This morning US futures are getting crushed again as noted above. There was nothing specific over the weekend to add to the angst, it is just the realization that it is not good out there.   Eco data today includes nothing, but tomorrow brings us the PPI report, which is expected to be hot, Wednesday brings us Mortgage Apps – which will surely be down again, Advanced Retail Sales – exp of +0.1% and ex autos and gas of +0.4%.  At 2 pm – we will get the FED decision along with the press conference. Thursday brings us Housing Starts -1%, the Homebuilder ETF – XHB off 4% on Friday is now down 32% ytd.  Industrial Production of +0.4% and Capacity Utilization at 79.2% inching ever closer to that 80% level that also suggests inflationary pressures continue to build.

Calls for S&P 3400 by MGS and 3100 by Goldman are at the top of today’s headlines.  Just to be clear that would be down another 13% if MGS is correct and down another 20% if Goldman is correct.  This on top of the 18% that it is down as of this morning.
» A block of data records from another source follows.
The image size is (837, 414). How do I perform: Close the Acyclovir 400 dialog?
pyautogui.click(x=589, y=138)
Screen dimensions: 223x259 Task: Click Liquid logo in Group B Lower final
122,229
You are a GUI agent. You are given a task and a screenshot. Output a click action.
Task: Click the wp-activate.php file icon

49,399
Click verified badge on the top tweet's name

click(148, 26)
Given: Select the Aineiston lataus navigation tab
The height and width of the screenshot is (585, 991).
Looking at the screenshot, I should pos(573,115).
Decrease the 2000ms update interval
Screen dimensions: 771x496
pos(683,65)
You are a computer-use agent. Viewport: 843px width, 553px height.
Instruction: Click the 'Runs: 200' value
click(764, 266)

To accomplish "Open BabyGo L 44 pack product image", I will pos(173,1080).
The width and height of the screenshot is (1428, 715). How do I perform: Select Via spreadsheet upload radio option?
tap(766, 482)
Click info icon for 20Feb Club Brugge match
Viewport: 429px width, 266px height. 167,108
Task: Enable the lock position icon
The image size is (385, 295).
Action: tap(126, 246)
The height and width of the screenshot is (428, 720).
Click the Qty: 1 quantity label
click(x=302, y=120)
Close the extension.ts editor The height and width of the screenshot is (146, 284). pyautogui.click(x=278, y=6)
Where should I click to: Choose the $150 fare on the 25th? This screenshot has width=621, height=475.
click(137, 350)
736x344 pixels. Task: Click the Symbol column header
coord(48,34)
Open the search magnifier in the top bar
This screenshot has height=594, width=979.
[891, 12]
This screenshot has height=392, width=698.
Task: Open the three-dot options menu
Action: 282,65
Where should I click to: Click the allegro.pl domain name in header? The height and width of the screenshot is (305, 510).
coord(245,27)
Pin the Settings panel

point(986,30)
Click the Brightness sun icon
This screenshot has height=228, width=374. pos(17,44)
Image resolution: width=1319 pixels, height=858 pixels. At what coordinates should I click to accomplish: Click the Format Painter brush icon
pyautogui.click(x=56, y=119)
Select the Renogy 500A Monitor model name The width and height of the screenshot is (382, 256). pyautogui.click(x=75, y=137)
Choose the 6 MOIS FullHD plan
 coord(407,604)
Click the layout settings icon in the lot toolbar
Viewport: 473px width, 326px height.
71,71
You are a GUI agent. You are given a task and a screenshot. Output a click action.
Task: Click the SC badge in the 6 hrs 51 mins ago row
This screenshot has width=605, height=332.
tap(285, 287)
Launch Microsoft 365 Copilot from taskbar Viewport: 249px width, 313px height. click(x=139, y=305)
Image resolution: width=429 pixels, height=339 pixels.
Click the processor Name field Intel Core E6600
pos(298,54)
European markets are all down by 2+% across the board…. German Bunds, Italian Bonds and other benchmark sovereign bonds all trading lower sending yields higher across the region.  Last week’s confirmation by the ECB (European Central Bank) that they are about to start the tightening process by ending the bond buying program along with raising rates continues to set the mood.  Toss in rising inflation pressures and BANG – stocks and bonds will go lower until the risk profile stabilizes.

The S&P closed at 3900 – down 116 pts…. right on the low of the day.  Which usually means that we will test lower today.

I said it last year and I keep saying it today…. The FED needs to shock the markets, they need to stop the insanity and crush it….it won’t be pretty, but it needs to happen…the question is – will he do that in an election year?  Will he do that when voters are going to the polls in 5 months? Get ready for another volatile week. PPI, the FED, Housing and Advance Retail Sales are this week’s storytellers.  Capitulation is coming, the countdown has begun.

I have been calling for a retest of S&P 3800 – it is here, now the question is – Will it hold?  A failure to hold will cause all of the algo’s to go into a selling frenzy as another technical level gets shattered – leaving S&P 3600 as the next downside target. I am remaining hopeful but setting myself up for more trouble ahead. Just sayin’….

Take Good Care

Chief Market Strategist
kpolcari@slatestone.com

Fried Bologna (Baloney) Sandwiches

Considering what is going on right now – and the cost of food and energy – It is clear to me that it is time for some bologna sandwiches.

It is relatively inexpensive to make and always makes you feel like a kid. I mean WHO did not eat fried bologna sandwiches as a kid?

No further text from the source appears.